The rewards distributed to these 21 producers are paid out from a quarter of the 5% constant inflation rate (see the FAQs section). This incentive to behave – for fear of getting booted out – is seen as a major positive, as is the comparative speed and energy efficiency of the DPoS algorithm compared to other algorithms.
But this voting mechanism is not free from controversy. Allegations of collusion, mutual voting and other manipulations have dogged the DPoS method. The centralised aspect of having 21 block producers at one time is criticised as running counter to the blockchain philosophy.
So will we encounter blockchain cartels at some point? We’ll have to wait and see.
So is EOS a good investment?
It might be. Despite the ongoing drama, EOS has essentially doubled in value over the past 12 months, and has since been fluctuating around the $5 mark. There is a dip at time of writing down to $4.37.
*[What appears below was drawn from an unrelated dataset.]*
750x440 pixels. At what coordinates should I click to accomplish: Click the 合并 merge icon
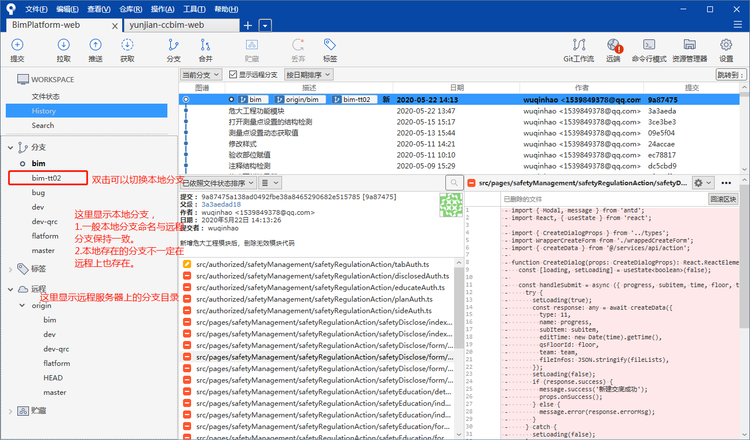pos(206,45)
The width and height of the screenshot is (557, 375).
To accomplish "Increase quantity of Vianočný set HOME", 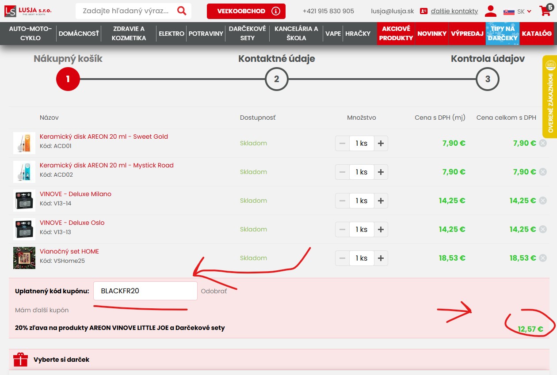I will (x=381, y=258).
The most recent 24-hour trading volume was just over $1.4bn, according to CoinMarketCap. Is this comparable to ETH’s $15bn? Not quite, but it still shows an active community of EOS users.
What is EOS worth right now? At the present time, EOS’s current performance is underwhelming when looking at the wider picture. Trading volumes were hitting $4bn highs back in 2018, with recorded price highs exceeding the $20 mark.
However, currently, the supposed “ETH killer” only ranks at #46 on the market-cap charts against ETH’s comfortable #2 spot. In short, EOS hasn’t managed to meet the big promises made since its first record-breaking ICO.
There is a lot of good will among certain EOS stakeholders to get it back on track, and the token’s value is rising, but you do need to be cautious. Cryptocurrencies can be highly volatile, and prices can definitely go down as well as up. You will need to do your own research and remember never to invest more than you can afford to lose.
The EOS coin is more accurately an EOS token, since as a cryptocurrency, the EOS coin – sorry token – is exchanged on the existing Block.one chain as opposed to its own native network.
The current circulating supply of EOS tokens is 971.3 million. Note that EOS does not have a maximum supply – rather, its total supply grows at a constant inflation rate of 5% per annum, making maximum supply theoretically infinite.
EOS is a token used on the EOS.IO blockchain, an ecosystem similar to Ethereum in that it provides developers with the tools to create DApps using the EOS token as currency.
You can buy EOS at a range of crypto exchanges. We don’t have it yet at currency.com, but we will let you know if and when we do. Just remember to do your research and never invest more than you can afford to lose.